Also handle avx512 kmask & immediate 15 or 3 when VF is 4/2.
like
r16-105-g599bca27dc37b3, the patch handles redunduant clean up of
upper-bits for maskload.
.i.e
Successfully matched this instruction:
(set (reg:V4DF 175)
(vec_merge:V4DF (unspec:V4DF [
(mem:V4DF (plus:DI (reg/v/f:DI 155 [ b ])

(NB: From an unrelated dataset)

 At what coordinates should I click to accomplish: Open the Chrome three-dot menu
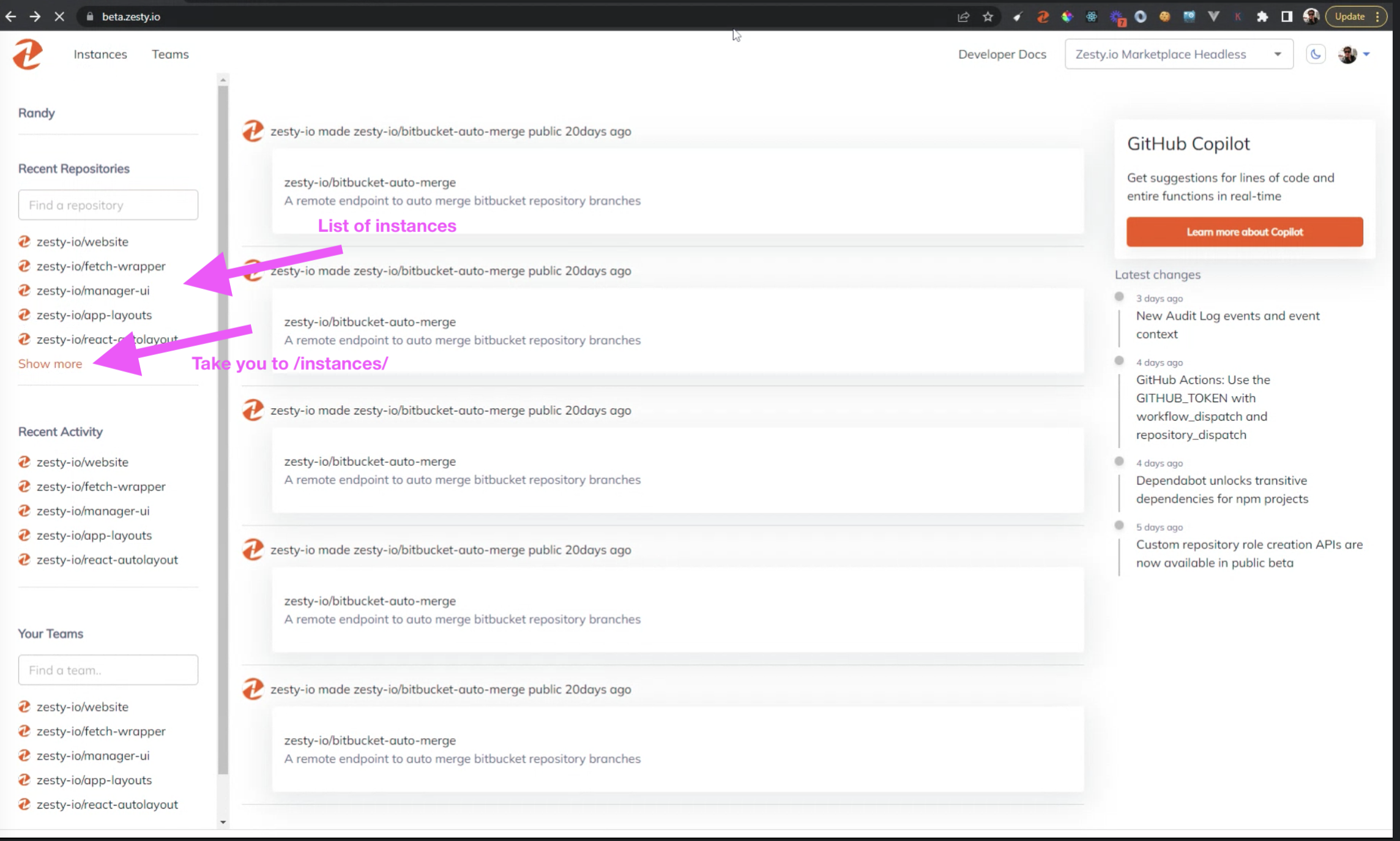point(1377,17)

(reg:DI 143 [ ivtmp.56 ])) [1 S32 A64])
] UNSPEC_MASKLOAD)
(const_vector:V4DF [
(const_double:DF 0.0 [0x0.0p+0]) repeated x4
])
(and:QI (reg:QI 125 [ mask__29.16 ])
(const_int 15 [0xf]))))
For maskstore, looks like it's already optimal(at least I can't make a
testcase).
So The patch only hanldes maskload.
gcc/ChangeLog:
PR target/103750
* config/i386/i386.cc (ix86_rtx_costs): Adjust rtx_cost for
maskload.
* config/i386/sse.md (*<avx512>_load<mode>mask_and15): New
define_insn_and_split.
(*<avx512>_load<mode>mask_and3): Ditto.
gcc/testsuite/ChangeLog:
* gcc.target/i386/avx512f-pr103750-3.c: New test.